A GROUP of men passing by Ballarat on a road trip to Perth might not always make the news.
But when a police helicopter and more than a dozen patrol cars are mobilised to keep an eye on them, all of a sudden people become interested.
So, it was yesterday when about 80 members of Australia’s largest outlaw motorcycle gang, the Rebels, left their Sunshine West clubhouse and set off for their West Australian adventure.
The first hours of the club’s national run brought them past Ballarat and with them came plenty of attention from those with patches on their shoulders rather than backs.
While not exactly an escort, police vehicles were scattered throughout traffic, both in front and behind the group.
When the bikies arrived near Ballarat, the police helicopter maintained an ever-watchful gaze from several hundred metres in the air.
A large part of the Rebels stopped for fuel and a rest at the Shell service station at Woodman’s Hill, on Ballarat’s outskirts, about 9.30am.
The Rebels members appeared courteous at the petrol station, not blocking the path for other motorists as they arrived and left.
One small group broke away from the main body of bikes and headed into Ballarat after their stop, but eventually joined with the others once back on the freeway.

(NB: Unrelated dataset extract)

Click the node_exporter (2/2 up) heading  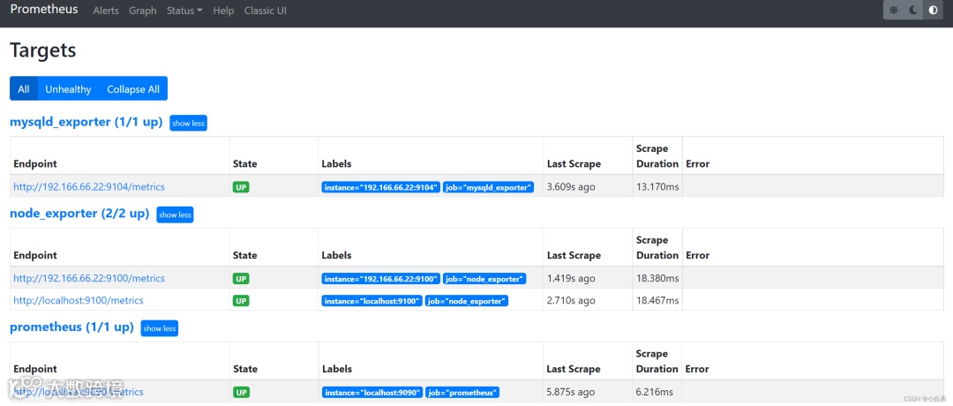(79, 214)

Police were expecting as many as 200 could leave from Melbourne, but the convoy was much smaller, despite Victoria’s eight chapters and chapters from Tasmania being represented.
Some members decided to drive, removing their colours before they entered their cars, with several trucks and trailers loaded with camping gear for the arduous trip across the Nullarbor.
One was even carrying some long-life milk.
On the Western Highway at Great Western, police set up a road block and checked all bikes as they arrived on the journey to Stawell.
Perth police said security would be the tightest in the city since the Commonwealth Heads of Government meeting in 2011 and Rebels would be banned from licensed premises.
It was reported yesterday a national task force has cut the Rebels off at their knees and may take aim at the other “big three” clubs, effectively bypassing shaky state anti-association laws.
The Attero task force has arrested or reported about 700 members and associates of the Rebels since February, issuing about 1200 charges.
The club is thought to have up to 1500 members in Australia.
The Rebels have about 112 members in Victoria at chapters in Sunshine West, Geelong, Warrnambool, Kilsyth, Pakenham, Springvale, Bendigo and Emerald.
It is not believed the club has a presence in Ballarat which is already home to the Vikings and Bandidos.
Detective Inspector Ian Campbell said police were monitoring the bikies to minimise any community intimidation that might arise and to increase community reassurance.
“We have had a strong police presence to ensure all the Rebels comply with road safety rules. This is about community reassurance,” Detective Inspector Campbell said.
There have been no issues or arrests so far in Victoria, with police checking licences, registration and helmets and breath testing the gang for drugs and alcohol.